A defesa da Presidente Dilma pelos dois convidados da Comissão Especial do Impeachment reconhecem a ocorrência dos fatos, mas procuraram descaracterizá-los como atentado à lei orçamentária, e portanto de crime de responsabilidade. 

Os fatos reconhecidos são a edição de decretos de crédito suplementar, em desacordo com as condicionantes determinadas na lei autorizativa. Ou seja, na lei orçamentária.
No momento em que foram editados, os relatórios trimestrais - exigidos na lei orçamentária - já mostravam que a meta de superávit fiscal não seria alcançada. Dessa forma a autorização legislativa para abertura de crédito suplementar não tinha validade. Ter sido emitida com base em condição inválida, foi uma infração à lei orçamentária.
O fato da restrição ter sido levantada posteriormente mediante projeto de lei encaminhado ao Congresso, reduzindo a meta fiscal, convalidando a autorização não elimina o crime.

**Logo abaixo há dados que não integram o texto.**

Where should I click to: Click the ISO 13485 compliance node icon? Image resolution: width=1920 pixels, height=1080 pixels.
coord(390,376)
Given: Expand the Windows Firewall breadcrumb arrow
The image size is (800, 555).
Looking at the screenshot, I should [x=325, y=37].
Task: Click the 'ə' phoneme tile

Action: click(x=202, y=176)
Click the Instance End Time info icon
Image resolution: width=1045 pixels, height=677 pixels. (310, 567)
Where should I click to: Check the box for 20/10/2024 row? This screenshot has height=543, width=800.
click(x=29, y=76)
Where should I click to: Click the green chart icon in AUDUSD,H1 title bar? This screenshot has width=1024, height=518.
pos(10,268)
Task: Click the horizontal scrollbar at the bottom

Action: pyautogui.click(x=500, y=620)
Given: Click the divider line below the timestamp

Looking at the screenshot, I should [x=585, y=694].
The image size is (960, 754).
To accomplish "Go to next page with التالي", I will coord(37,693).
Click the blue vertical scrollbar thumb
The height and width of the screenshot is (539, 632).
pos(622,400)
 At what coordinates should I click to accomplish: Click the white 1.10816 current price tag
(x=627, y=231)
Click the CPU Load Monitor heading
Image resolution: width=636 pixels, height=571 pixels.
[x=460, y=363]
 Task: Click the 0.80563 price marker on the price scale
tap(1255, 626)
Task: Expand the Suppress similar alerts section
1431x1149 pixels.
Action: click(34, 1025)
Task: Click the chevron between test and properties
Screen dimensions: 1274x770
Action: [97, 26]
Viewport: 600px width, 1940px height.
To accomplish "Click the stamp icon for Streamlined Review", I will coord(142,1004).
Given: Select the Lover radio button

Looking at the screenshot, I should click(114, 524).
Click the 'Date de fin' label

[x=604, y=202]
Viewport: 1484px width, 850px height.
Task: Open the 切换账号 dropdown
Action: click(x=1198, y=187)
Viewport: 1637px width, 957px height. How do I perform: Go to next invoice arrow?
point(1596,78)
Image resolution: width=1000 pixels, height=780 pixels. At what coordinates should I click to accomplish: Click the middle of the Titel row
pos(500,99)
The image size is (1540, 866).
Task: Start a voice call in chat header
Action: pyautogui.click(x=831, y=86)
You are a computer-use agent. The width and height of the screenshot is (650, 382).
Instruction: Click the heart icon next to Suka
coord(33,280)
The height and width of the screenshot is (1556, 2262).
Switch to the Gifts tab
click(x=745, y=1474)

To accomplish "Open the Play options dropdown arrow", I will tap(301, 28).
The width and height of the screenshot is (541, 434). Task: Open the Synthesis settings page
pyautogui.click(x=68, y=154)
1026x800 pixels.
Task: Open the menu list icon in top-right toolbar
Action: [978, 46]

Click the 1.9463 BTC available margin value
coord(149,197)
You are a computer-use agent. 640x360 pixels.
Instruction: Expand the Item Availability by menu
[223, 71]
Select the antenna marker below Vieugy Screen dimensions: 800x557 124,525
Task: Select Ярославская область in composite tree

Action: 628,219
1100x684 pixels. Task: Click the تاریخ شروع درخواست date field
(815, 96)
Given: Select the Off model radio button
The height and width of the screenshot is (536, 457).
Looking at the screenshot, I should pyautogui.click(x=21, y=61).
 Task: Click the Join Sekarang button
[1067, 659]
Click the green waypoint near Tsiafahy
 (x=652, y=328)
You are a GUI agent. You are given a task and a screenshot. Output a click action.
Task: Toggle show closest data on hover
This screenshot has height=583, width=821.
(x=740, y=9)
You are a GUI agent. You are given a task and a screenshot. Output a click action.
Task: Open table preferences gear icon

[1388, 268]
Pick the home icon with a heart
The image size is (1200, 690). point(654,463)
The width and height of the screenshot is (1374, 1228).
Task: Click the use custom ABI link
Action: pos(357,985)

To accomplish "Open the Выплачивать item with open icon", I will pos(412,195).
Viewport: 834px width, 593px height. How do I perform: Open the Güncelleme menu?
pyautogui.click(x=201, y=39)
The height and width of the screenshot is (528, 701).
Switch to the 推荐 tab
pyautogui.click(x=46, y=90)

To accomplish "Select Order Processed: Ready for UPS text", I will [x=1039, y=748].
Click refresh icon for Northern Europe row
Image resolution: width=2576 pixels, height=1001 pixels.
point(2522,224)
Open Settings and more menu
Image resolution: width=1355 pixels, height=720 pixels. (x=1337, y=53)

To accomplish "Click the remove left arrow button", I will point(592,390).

Apenas o atenua.
Se um empregado da tesouraria da empresa se apropria de uma quantia maior do que o seu salário, contando com a promessa de um aumento retroativo, está cometendo um desfalque, um crime contra a empresa, mesmo que logo depois o aumento seja concedido. Ele se apropriou quando ainda não tinha o direito. Foi uma apropriação indébita, um crime, mesmo que depois tenha sido corrigido.
Portanto crime houve. Posteriormente corrigido o que é uma atenuante. 
Significa que o processo é legal e legítimo. É um processo de impeachment baseado num crime de responsabilidade. Não é golpe.
O que, no entanto, deve ser avaliado é se o crime foi de magnitude que justifique a aplicação da pena capital. 
A meu ver - estritamente pessoal  e do ponto de vista técnico - não. Crime houve, mas corrigido em seguida. 
Agora a partir do reconhecimento da falta, a decisão não será estritamente técnica, mas política. E com torcida dos dois lados.
Um lado da torcida pedindo ao juiz para dar cartão vermelho, porque o jogador já tem um amarelo. O outro lado, gritando que não foi falta.